Catechism of the Catholic Church
1750 The morality of human acts depends on:
- the object chosen;
- the end in view or the intention;
- the circumstances of the action.
The object, the intention, and the circumstances make up the "sources," or constitutive elements, of the morality of human acts.
1751 The object chosen is a good toward which the will deliberately directs itself. It is the matter of a human act. The object chosen morally specifies the act of the will, insofar as reason recognizes and judges it to be or not to be in conformity with the true good. Objective norms of morality express the rational order of good and evil, attested to by conscience.

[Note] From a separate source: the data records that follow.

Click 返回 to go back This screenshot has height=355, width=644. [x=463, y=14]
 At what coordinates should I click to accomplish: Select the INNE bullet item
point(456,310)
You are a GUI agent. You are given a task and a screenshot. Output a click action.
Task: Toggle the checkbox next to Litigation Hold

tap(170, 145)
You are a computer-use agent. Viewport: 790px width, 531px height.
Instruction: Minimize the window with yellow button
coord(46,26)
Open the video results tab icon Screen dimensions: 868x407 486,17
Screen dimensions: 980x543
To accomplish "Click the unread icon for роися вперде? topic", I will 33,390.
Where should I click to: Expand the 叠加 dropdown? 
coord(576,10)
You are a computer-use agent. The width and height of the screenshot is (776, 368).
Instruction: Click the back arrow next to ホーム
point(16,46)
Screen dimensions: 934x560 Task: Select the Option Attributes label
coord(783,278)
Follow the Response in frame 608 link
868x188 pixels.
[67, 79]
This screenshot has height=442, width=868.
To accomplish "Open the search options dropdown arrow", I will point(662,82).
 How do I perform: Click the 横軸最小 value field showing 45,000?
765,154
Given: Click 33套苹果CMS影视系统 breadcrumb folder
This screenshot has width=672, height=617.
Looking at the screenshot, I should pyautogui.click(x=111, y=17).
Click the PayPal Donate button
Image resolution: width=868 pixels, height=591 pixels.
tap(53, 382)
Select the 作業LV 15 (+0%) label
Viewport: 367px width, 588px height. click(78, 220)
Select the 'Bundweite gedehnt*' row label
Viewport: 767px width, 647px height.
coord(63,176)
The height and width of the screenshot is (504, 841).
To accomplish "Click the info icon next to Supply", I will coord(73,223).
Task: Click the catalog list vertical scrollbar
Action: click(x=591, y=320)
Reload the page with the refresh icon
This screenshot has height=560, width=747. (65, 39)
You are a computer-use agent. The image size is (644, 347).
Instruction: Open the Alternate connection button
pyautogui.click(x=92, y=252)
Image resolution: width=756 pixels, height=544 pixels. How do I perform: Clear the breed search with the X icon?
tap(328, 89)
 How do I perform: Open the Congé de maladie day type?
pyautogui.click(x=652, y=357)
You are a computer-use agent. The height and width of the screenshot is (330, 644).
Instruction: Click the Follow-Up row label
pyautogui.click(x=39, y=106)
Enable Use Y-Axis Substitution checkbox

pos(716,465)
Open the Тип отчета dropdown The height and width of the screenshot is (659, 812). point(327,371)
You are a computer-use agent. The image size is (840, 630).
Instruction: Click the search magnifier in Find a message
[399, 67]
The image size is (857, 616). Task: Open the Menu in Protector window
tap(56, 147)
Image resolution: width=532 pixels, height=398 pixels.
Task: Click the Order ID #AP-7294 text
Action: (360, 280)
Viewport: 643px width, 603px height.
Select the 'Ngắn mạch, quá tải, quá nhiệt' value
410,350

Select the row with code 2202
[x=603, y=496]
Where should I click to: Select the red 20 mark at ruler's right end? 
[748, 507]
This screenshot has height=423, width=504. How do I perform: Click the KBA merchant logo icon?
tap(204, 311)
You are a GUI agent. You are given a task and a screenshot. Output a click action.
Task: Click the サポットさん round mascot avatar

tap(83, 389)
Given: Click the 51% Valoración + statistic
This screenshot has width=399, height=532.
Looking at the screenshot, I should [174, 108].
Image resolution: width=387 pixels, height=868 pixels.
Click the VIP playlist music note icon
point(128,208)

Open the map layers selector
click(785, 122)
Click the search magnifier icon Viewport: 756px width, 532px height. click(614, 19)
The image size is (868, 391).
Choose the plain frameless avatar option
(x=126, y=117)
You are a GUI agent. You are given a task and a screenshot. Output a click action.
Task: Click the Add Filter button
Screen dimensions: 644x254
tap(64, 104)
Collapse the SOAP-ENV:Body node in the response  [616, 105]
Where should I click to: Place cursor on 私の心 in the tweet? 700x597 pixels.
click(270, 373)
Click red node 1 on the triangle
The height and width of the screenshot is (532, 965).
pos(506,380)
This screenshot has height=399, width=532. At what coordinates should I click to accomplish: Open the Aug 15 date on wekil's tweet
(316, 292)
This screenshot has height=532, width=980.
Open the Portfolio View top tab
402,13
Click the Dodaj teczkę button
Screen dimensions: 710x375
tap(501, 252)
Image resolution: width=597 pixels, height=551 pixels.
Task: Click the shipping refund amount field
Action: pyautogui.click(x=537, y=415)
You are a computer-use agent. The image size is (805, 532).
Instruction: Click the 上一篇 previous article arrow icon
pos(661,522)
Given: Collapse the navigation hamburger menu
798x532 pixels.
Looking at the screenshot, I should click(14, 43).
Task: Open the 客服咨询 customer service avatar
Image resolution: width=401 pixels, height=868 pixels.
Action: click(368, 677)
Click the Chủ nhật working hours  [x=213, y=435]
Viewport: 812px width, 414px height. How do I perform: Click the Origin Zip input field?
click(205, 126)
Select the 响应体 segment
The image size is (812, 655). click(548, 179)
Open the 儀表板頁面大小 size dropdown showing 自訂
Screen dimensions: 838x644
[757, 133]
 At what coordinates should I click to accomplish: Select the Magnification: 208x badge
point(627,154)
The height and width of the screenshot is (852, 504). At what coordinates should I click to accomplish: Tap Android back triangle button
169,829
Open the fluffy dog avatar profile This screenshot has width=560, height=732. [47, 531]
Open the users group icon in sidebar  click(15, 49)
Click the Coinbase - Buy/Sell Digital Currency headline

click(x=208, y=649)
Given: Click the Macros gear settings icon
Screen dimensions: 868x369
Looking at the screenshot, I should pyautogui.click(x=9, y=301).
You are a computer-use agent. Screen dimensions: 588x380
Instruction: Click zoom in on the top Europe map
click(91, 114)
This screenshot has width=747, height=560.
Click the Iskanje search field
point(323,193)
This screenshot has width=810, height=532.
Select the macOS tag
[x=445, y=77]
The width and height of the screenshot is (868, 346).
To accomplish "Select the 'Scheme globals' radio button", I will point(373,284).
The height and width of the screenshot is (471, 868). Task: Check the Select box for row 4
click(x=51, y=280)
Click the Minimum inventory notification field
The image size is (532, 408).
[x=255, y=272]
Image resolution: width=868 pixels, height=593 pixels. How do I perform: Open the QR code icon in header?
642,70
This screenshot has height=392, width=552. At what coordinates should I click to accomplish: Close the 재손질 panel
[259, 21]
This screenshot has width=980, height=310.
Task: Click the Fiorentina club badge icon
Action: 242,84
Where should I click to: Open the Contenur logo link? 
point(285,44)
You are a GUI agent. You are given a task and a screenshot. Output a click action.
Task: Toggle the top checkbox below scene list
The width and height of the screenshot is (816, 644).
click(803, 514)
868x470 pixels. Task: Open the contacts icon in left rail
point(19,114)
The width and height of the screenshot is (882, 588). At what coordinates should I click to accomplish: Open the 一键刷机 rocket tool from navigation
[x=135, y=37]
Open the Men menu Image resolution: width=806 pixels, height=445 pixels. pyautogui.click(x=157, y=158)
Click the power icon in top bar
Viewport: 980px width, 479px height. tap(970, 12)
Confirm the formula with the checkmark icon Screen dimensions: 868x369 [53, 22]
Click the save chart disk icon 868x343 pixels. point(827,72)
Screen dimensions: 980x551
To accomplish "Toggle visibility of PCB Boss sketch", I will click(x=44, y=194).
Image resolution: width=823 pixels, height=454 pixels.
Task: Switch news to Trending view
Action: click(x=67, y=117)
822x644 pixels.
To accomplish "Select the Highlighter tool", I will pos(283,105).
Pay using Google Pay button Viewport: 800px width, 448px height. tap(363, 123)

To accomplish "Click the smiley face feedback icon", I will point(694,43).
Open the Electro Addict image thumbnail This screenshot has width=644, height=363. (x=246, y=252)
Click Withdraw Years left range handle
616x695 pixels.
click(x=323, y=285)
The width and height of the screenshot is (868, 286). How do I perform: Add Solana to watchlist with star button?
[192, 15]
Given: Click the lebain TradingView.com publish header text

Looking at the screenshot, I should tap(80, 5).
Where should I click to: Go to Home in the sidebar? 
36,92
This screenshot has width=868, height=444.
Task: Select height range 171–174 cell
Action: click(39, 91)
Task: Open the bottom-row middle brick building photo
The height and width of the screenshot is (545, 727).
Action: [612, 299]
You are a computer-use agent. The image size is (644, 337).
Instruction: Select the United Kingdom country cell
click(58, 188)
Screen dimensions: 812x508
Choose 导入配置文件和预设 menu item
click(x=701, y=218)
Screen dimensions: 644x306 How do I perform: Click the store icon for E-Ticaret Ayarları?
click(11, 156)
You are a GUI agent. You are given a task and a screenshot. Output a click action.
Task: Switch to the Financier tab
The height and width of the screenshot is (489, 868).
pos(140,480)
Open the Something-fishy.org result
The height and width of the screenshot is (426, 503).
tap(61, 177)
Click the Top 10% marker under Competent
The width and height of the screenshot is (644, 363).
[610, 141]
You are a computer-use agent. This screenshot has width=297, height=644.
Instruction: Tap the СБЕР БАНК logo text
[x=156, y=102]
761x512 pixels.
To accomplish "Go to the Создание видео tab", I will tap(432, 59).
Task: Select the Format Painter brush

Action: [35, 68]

1752 In contrast to the object, the intention resides in the acting subject. Because it lies at the voluntary source of an action and determines it by its end, intention is an element essential to the moral evaluation of an action. The end is the first goal of the intention and indicates the purpose pursued in the action. the intention is a movement of the will toward the end: it is concerned with the goal of the activity. It aims at the good anticipated from the action undertaken. Intention is not limited to directing individual actions, but can guide several actions toward one and the same purpose; it can orient one's whole life toward its ultimate end. For example, a service done with the end of helping one's neighbor can at the same time be inspired by the love of God as the ultimate end of all our actions. One and the same action can also be inspired by several intentions, such as performing a service in order to obtain a favor or to boast about it.